In the meantime, however, I grabbed this off the store's shelves and am already over 100 pages in:


I knew nothing about this novel or author Isabel Cañas, for that matter, but if there's one predilection I tend to exhibit more or less consistently, it's going in blind. So far I'm pretty deeply immersed. Here's the solicitation blurb:

"When a demonic presence awakens deep in a Mexican silver mine, the young woman it seizes must turn to the one man she shouldn’t trust… from bestselling author Isabel Cañas. In 1765, plague sweeps through Zacatecas. Alba flees with her wealthy merchant parents and fiancé, Carlos, to his family’s isolated mine for refuge. But safety proves fleeting as other dangers soon bare their teeth: Alba begins suffering from strange hallucinations, sleepwalking, and violent convulsions. She senses something cold lurking beneath her skin. Something angry. Something wrong. Elías, haunted by a troubled past, came to the New World to make his fortune and escape his family’s legacy of greed. Alba, as his cousin’s betrothed, is none of his business. Which is of course why he can’t help but notice her every time she enters a room or the growing tension between them… and why he notices her deteriorate when the demon’s thirst for blood grows stronger."




Playlist:

Carter Burwell - Blood Simple OST
Vitriol - Eponymous
Jim Williams - Woodlands Dark and Days Bewitched OST
Testament - Para Bellum
The Atlas Moth - Coma Noir
Dance with the Dead - Driven to Madness
Meg Myers - Sorry
Perturbator - Age of Aquarius
John Coltrane - Blue Train
Odonis Odonis - Eponymous
Coleman Hawkins - Wrapped Tight
Cycle Sluts From Hell - Eponymous
Archspire - Carrion Ladder (single)
The Ocean - Fluxion
Oxcar Peterson, Joe Pass & Ray Brown - The Giants




Card:

From Jonathan Grimm's Hand of Doom Tarot, which you can buy HERE.


• Queen of Cups
• Knight of Cups
• Two of Pentacles

Pursuit of artistic endeavors can only be upheld with compassion for the world around you and the adaptability that requires. Because, in 2025, compassion can be a difficult thing. Maybe not for those in your immediate circumference, but definitely for the world at large. 

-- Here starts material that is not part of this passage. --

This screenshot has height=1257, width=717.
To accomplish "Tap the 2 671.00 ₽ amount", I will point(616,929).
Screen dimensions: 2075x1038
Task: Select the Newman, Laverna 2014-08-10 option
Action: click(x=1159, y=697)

This is a fairly banal, vague reading, but there's something here. While I'm typing this, the Ocean's refrain, "Tonight we celebrate the human stain" echoes through my ears and makes me wonder if there might be a way to use art to connect to someone who I don't see eye to eye with. You can ask what's the point, but at the same time, partisanship and cynicism have all but bankrupted our culture and society. While art remains pure. Is there a way to use that purity to reach beyond our broken means of communication?